Forum Moderators: bakedjake

Message Too Old, No Replies

Gigablast spellchecker

         

heini

9:18 am on Nov 19, 2003 (gmt 0)

WebmasterWorld Senior Member 10+ Year Member



I believe we haven't covered it yet: Gigablast has introduced a spellchecker [gigablast.com] feature for English language queries, seems to be working fairly well.

richardb

7:21 pm on Nov 19, 2003 (gmt 0)

10+ Year Member



Yeap

+

cache facility

"Gigablast uses its cached web pages to generate its dictionary instead of the query logs. When a word or phrase is not found in the the dictionary, Gigablast replaces it with the closest match in the dictionary. If multiple words or phrases are equally close, then Gigablast resorts to a popularity ranking."

And

additional file type indexing

"... PostScript (.ps) , PowerPoint (.ppt), Excel SpreadSheet (.xls) and Microsoft Word (.doc) support in addition to the PDF support.
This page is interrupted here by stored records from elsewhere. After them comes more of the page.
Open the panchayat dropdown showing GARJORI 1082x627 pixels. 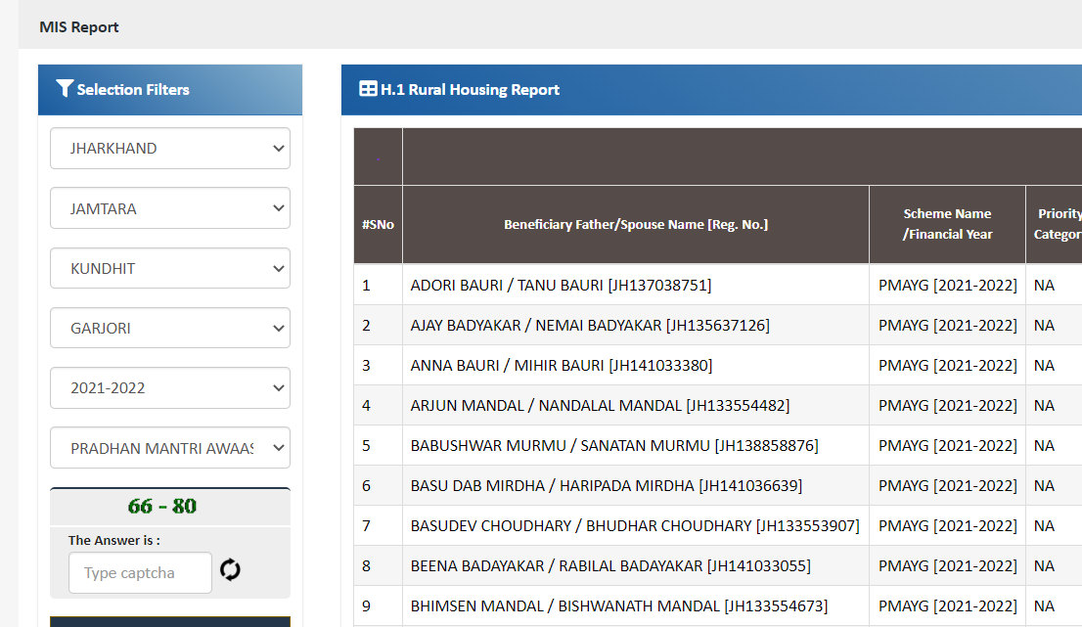coord(169,328)
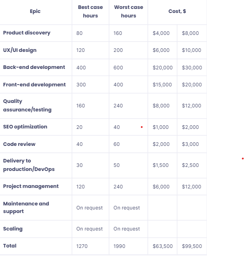Click the 1990 worst case total
244x256 pixels.
[119, 246]
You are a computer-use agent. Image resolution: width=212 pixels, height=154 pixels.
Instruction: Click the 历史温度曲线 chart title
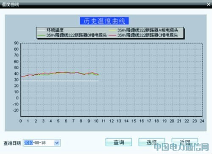(104, 21)
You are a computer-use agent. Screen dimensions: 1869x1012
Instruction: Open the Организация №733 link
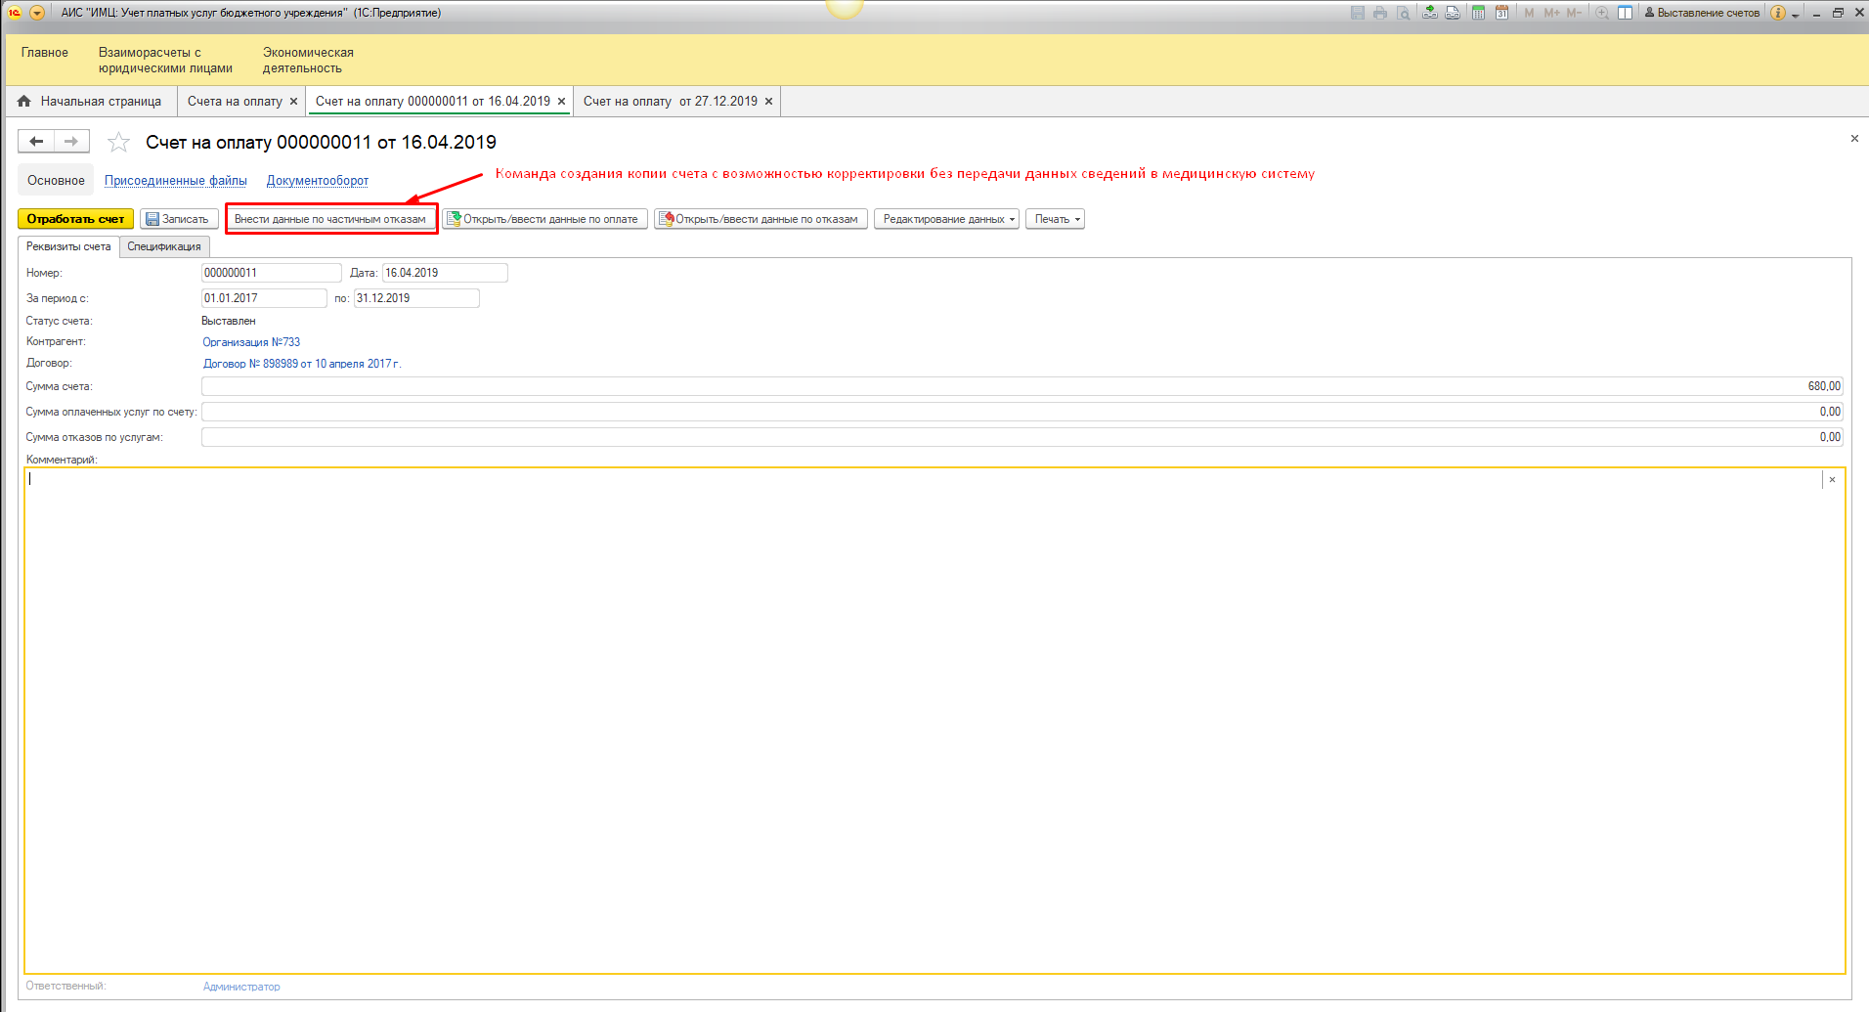point(251,342)

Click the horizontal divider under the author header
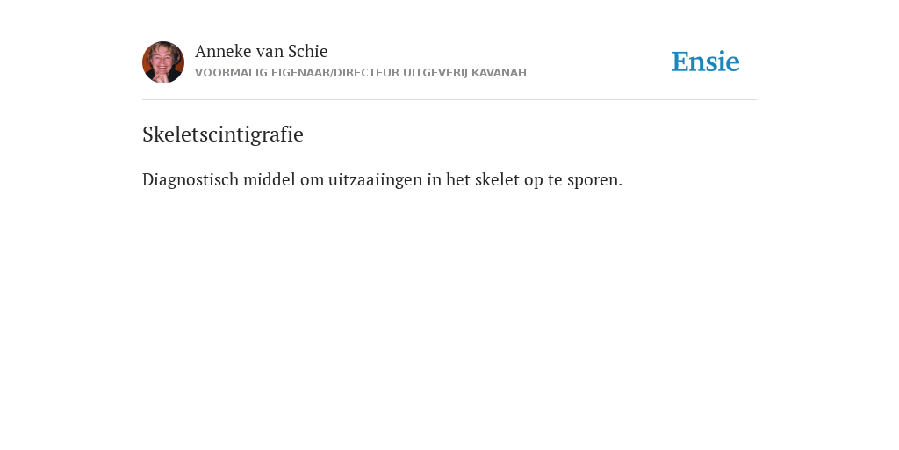[450, 100]
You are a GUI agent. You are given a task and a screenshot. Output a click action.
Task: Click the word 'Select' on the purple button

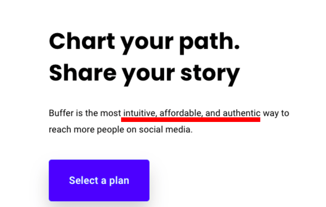coord(82,180)
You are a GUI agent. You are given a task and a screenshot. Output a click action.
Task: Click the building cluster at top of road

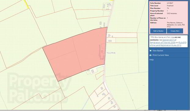107,6
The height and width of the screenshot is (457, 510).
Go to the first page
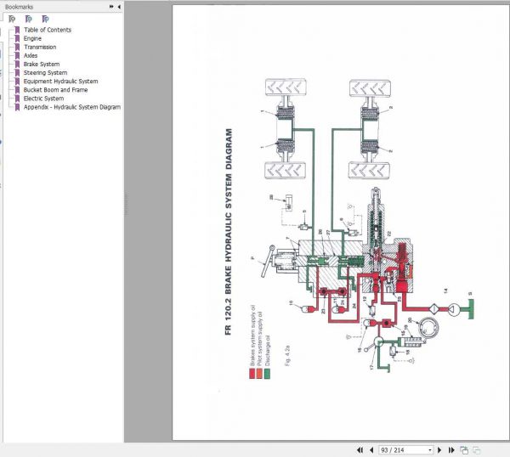[360, 449]
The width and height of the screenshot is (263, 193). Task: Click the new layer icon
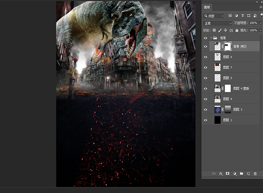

Woo- hoo."

Building up quite a list

Rich

jeremy goodrich

8:40 pm on Nov 19, 2003 (gmt 0)

WebmasterWorld Senior Member 10+ Year Member



If there is any engine in the "second teir" that is gearing up for serious prime time, it's Gigablast :)

Nice new feature!

takagi

4:50 am on Nov 22, 2003 (gmt 0)

WebmasterWorld Senior Member 10+ Year Member



I agree with that jeremy_goodrich.

I am planning on purchasing the hardware required for achieving a 5 billion document index within the next 12 months.
source: Matt Wells [gigablast.com]

March last year he wrote:

my current setup only goes to about 200-250 million
Message 39 in the thread GigaBlast Part 3 [webmasterworld.com]

brotherhood of LAN

10:54 am on Nov 22, 2003 (gmt 0)

WebmasterWorld Senior Member 10+ Year Member Top Contributors Of The Month



I was reading a PDF the other night about typo detection/correction, ,struggling to find the URL but it was was very useful, will try to re-find it. ;)

It mapped each letter to its most likely typo error, and whether the typo was a substitution/deletion/insertion of letters. - i.e. some letters are used in mis-spelled words more often than others and they usually follow a pattern. Will have to re-look that one up.....

I suppose "cracking" a spelling algo is just as worthy as cracking an SE algo, ala typo domains, mis-spelled words etc......

wonders if reverse engineering a spelling algo is worth it...